■ **PROBLEM**
Starting with the line that contains "Click the View" and stopping after the line that contains "Open DogeDesigner's profile", return each line below exactly as written, with no others.

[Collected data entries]
== Segment start ==
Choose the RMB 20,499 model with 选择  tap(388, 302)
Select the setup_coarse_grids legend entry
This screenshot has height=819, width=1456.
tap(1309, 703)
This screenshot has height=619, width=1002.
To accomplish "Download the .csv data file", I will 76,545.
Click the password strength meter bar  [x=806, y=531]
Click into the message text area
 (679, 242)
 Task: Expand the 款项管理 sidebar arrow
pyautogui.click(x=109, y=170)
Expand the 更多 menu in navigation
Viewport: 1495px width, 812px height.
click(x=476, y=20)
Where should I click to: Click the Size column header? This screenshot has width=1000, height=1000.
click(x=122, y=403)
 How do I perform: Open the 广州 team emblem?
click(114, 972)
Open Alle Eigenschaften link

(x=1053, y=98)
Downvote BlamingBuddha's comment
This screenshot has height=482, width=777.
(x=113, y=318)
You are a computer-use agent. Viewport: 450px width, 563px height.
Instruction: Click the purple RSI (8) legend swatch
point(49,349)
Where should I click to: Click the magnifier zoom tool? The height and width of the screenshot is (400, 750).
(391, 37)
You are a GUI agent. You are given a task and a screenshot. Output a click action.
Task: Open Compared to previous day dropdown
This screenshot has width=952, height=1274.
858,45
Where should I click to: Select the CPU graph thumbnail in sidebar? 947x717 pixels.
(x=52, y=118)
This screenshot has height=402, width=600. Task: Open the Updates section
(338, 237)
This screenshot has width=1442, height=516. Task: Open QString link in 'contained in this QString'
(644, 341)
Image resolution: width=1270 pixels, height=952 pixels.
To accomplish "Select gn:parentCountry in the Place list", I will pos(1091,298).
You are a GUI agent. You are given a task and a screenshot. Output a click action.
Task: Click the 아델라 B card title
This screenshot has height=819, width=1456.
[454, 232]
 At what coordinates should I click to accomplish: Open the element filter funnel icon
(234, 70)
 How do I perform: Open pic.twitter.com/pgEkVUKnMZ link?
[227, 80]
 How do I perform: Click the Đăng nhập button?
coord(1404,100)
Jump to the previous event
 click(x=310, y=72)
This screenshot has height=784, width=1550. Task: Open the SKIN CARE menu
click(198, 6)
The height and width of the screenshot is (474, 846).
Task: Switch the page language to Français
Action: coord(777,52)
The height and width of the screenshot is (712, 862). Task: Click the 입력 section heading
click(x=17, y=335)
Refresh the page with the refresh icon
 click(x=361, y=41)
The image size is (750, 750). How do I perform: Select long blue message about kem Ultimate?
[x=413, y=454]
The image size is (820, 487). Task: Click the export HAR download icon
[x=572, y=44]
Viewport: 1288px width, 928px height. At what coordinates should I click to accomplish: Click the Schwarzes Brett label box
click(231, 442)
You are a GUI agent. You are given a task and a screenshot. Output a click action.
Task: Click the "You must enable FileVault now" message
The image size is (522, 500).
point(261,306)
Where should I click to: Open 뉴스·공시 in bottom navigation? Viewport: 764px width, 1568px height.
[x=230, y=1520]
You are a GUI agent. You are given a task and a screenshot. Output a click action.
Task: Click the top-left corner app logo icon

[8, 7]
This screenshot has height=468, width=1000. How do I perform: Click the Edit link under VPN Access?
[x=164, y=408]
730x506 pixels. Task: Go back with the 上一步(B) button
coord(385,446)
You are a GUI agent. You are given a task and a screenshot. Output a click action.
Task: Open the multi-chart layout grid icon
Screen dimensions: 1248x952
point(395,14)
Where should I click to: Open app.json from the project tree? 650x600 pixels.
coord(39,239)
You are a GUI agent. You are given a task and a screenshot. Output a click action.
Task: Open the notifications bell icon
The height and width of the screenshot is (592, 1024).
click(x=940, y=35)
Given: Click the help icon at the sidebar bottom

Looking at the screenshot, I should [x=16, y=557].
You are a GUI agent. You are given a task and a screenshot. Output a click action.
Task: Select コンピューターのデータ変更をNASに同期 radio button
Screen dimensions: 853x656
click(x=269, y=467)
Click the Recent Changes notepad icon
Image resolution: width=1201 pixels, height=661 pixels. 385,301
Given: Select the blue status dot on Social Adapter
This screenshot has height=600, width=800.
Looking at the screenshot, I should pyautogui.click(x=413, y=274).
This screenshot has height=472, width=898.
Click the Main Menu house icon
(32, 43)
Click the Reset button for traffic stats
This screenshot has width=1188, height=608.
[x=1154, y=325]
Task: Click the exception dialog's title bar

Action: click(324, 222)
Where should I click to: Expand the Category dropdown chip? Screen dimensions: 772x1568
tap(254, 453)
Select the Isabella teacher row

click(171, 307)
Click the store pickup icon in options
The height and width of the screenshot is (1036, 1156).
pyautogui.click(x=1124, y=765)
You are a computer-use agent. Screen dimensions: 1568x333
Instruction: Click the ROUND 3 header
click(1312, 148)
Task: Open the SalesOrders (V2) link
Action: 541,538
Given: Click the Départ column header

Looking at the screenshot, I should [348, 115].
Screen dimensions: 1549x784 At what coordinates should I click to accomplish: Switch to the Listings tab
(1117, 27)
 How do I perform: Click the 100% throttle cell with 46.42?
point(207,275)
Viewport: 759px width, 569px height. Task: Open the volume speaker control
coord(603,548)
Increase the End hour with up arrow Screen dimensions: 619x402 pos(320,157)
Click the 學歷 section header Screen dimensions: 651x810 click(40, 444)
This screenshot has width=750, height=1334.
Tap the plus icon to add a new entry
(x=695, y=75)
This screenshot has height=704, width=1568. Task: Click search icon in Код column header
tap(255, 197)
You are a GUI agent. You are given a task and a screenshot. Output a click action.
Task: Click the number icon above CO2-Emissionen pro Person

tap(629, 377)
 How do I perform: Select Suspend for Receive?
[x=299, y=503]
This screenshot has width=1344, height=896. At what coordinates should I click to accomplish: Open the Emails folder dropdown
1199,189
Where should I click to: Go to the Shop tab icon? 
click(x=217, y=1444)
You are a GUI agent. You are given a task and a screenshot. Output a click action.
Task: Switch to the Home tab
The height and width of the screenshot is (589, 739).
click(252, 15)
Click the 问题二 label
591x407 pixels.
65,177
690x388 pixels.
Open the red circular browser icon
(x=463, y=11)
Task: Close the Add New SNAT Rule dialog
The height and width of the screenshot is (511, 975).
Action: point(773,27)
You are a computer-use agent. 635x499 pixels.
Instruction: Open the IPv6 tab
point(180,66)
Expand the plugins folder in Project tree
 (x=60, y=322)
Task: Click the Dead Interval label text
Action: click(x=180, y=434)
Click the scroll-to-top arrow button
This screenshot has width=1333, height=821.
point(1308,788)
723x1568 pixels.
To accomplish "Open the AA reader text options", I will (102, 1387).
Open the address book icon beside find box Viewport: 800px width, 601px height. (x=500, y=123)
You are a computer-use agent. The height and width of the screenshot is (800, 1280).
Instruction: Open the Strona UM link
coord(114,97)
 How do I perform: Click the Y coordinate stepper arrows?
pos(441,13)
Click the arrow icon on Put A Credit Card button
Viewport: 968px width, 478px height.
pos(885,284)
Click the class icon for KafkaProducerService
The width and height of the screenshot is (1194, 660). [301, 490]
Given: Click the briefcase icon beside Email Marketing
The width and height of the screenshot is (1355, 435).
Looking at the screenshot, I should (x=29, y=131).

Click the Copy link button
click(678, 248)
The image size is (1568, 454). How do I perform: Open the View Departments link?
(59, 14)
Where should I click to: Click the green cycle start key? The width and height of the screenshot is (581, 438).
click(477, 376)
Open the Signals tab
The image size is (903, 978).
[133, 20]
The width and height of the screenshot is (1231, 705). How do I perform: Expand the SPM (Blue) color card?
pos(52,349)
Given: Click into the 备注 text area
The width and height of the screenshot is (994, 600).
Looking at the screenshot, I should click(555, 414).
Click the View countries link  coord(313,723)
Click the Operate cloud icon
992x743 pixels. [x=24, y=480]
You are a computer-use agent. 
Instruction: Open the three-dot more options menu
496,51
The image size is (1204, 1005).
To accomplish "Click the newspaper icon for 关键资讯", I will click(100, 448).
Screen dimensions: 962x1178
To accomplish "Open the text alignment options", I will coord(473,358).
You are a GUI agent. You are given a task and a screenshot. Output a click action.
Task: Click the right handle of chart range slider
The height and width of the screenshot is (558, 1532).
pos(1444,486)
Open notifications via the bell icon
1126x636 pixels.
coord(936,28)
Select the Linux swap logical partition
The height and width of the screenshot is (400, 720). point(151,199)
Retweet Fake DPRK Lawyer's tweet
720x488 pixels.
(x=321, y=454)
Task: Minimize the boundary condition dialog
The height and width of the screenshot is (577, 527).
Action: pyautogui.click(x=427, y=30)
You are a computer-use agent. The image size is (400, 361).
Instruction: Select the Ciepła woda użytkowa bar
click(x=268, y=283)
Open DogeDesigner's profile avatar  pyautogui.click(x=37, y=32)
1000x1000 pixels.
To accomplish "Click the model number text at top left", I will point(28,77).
== Segment end ==
■ **SOLUTION TO THE PROBLEM**
Click the View countries link  coord(313,723)
Click the Operate cloud icon
992x743 pixels. [x=24, y=480]
You are a computer-use agent. 
Instruction: Open the three-dot more options menu
496,51
The image size is (1204, 1005).
To accomplish "Click the newspaper icon for 关键资讯", I will click(100, 448).
Screen dimensions: 962x1178
To accomplish "Open the text alignment options", I will coord(473,358).
You are a GUI agent. You are given a task and a screenshot. Output a click action.
Task: Click the right handle of chart range slider
The height and width of the screenshot is (558, 1532).
pos(1444,486)
Open notifications via the bell icon
1126x636 pixels.
coord(936,28)
Select the Linux swap logical partition
The height and width of the screenshot is (400, 720). point(151,199)
Retweet Fake DPRK Lawyer's tweet
720x488 pixels.
(x=321, y=454)
Task: Minimize the boundary condition dialog
The height and width of the screenshot is (577, 527).
Action: pyautogui.click(x=427, y=30)
You are a computer-use agent. The image size is (400, 361).
Instruction: Select the Ciepła woda użytkowa bar
click(x=268, y=283)
Open DogeDesigner's profile avatar  pyautogui.click(x=37, y=32)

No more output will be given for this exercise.